→ TASK BRIEF: Take the entries below and print, exactly, the stretch from the line containing "Instruction: Switch to the Geo Canvas tab" through the line containing "Task: Click the Customizations sliders icon", both included.

→ DATA TO EXAMINE:

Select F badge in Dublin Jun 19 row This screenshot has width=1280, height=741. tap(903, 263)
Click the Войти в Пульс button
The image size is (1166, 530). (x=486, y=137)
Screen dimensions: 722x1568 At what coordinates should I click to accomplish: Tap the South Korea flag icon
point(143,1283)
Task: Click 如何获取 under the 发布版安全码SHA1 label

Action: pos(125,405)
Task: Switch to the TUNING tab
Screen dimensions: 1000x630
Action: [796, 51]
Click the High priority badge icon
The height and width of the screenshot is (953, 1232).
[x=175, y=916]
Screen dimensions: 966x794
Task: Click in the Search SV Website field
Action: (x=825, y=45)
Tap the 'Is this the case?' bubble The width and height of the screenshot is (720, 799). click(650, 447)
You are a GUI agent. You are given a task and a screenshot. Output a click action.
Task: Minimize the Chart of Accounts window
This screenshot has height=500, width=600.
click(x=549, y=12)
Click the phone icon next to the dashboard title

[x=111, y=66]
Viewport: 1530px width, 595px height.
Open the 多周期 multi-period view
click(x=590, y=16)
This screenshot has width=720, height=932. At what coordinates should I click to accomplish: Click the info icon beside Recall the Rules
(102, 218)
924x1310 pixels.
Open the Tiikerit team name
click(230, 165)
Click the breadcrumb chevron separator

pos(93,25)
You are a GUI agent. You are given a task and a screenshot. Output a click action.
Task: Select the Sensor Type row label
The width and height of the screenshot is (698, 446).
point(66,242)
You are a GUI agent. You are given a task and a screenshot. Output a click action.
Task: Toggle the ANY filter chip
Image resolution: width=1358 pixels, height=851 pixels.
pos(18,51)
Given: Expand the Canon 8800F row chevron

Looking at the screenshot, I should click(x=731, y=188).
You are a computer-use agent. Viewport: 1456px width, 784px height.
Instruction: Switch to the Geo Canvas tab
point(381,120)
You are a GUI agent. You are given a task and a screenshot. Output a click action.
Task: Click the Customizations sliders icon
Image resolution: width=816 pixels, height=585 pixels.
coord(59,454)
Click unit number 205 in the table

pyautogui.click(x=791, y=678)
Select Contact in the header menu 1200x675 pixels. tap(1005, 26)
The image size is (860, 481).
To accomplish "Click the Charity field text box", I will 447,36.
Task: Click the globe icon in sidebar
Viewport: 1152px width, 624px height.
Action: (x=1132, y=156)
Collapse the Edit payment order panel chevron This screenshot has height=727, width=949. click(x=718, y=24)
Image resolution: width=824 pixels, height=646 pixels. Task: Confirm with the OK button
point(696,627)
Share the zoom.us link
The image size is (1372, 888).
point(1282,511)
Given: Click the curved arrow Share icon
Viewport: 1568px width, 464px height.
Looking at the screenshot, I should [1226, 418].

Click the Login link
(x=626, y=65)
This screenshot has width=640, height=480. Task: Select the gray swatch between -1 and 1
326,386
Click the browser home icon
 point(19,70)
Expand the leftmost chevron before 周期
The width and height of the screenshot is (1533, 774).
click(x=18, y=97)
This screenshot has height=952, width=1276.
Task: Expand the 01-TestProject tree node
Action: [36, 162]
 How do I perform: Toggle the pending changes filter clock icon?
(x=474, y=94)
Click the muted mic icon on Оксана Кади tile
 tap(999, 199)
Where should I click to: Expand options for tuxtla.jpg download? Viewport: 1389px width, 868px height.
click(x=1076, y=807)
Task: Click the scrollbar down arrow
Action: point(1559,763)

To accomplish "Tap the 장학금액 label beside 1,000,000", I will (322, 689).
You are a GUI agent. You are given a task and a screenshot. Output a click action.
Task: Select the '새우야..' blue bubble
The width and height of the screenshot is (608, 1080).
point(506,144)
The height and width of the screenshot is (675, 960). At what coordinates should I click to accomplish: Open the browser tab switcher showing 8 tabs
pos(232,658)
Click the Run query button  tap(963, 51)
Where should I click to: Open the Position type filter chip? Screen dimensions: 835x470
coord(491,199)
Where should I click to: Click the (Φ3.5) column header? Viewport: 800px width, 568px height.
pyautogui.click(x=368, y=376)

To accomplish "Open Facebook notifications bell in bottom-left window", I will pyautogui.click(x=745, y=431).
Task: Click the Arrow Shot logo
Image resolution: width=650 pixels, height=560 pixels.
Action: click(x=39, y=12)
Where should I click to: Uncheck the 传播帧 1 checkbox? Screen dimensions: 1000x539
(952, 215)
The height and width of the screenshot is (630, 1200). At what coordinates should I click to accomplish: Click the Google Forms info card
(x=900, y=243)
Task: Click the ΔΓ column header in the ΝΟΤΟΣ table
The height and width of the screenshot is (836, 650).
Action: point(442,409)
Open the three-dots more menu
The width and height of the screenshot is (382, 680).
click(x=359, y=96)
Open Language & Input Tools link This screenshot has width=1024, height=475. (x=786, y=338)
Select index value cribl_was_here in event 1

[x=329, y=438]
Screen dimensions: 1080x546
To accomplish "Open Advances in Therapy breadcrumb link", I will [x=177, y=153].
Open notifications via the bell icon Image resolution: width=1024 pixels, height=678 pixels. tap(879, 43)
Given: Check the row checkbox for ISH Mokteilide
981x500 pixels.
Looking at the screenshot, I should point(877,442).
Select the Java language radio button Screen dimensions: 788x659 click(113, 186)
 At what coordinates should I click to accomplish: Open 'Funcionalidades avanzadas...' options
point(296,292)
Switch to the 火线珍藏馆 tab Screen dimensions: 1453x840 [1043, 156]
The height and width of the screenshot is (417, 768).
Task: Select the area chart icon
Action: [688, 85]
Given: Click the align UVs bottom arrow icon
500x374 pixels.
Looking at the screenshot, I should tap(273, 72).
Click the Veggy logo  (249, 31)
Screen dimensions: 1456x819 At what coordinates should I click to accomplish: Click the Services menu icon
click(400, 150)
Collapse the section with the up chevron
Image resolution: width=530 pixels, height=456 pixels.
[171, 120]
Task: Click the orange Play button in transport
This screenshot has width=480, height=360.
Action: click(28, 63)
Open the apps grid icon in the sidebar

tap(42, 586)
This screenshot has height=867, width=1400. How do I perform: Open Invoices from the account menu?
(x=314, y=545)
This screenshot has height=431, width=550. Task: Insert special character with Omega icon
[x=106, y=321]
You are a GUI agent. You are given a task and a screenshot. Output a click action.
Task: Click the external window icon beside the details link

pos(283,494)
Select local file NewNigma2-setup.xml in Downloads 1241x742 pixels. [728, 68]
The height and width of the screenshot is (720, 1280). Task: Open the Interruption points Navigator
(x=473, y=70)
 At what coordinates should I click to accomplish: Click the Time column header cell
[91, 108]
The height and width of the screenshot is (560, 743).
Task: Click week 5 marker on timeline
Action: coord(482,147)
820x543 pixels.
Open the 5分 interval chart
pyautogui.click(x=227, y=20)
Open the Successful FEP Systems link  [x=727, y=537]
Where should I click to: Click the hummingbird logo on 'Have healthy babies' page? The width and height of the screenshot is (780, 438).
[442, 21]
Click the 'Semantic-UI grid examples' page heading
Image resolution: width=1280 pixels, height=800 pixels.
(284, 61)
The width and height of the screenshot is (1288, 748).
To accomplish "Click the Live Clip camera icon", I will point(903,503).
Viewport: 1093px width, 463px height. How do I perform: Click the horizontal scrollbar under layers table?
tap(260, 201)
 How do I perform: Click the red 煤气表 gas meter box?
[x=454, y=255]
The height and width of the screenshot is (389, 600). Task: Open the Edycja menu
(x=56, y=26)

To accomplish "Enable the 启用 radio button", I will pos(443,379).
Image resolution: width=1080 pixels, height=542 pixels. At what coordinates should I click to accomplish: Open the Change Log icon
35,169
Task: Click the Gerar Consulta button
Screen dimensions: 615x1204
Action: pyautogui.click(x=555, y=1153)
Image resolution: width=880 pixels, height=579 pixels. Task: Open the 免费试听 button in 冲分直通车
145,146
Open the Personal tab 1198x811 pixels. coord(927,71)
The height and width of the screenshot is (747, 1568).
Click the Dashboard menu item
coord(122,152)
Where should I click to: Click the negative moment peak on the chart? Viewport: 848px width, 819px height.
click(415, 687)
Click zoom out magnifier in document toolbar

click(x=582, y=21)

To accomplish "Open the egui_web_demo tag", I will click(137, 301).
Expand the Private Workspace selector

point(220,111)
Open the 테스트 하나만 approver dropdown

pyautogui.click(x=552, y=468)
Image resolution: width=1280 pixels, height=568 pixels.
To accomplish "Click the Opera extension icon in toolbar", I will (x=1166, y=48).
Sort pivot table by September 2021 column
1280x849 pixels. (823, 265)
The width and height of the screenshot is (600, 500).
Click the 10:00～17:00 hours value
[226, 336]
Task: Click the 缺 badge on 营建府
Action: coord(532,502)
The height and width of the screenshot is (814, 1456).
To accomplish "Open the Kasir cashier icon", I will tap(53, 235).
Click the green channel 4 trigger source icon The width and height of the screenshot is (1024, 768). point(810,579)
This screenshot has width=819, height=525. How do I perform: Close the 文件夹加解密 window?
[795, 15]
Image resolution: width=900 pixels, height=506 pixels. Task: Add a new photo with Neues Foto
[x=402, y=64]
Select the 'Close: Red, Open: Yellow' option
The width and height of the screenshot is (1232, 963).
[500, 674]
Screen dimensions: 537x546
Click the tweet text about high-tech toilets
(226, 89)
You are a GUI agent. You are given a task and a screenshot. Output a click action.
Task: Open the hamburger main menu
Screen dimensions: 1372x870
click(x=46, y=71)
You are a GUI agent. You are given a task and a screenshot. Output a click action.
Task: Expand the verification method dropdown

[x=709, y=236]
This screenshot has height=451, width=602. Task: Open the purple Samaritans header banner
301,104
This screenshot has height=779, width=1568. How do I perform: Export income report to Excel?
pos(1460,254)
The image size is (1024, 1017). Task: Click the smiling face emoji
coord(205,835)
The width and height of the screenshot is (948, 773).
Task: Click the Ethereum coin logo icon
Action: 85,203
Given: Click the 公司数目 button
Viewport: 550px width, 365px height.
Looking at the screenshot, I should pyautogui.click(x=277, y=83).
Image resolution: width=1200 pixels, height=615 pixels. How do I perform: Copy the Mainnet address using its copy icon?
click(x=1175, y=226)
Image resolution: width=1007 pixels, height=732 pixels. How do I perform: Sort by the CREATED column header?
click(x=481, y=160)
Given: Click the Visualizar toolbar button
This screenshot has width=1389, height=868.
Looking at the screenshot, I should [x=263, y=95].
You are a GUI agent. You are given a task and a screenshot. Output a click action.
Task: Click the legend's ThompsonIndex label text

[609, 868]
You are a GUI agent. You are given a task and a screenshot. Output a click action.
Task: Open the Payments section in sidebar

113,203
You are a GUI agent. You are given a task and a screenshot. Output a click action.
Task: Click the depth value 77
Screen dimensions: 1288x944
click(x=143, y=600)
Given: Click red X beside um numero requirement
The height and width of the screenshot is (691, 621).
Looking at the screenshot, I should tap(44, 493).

→ SOLUTION:
Instruction: Switch to the Geo Canvas tab
point(381,120)
You are a GUI agent. You are given a task and a screenshot. Output a click action.
Task: Click the Customizations sliders icon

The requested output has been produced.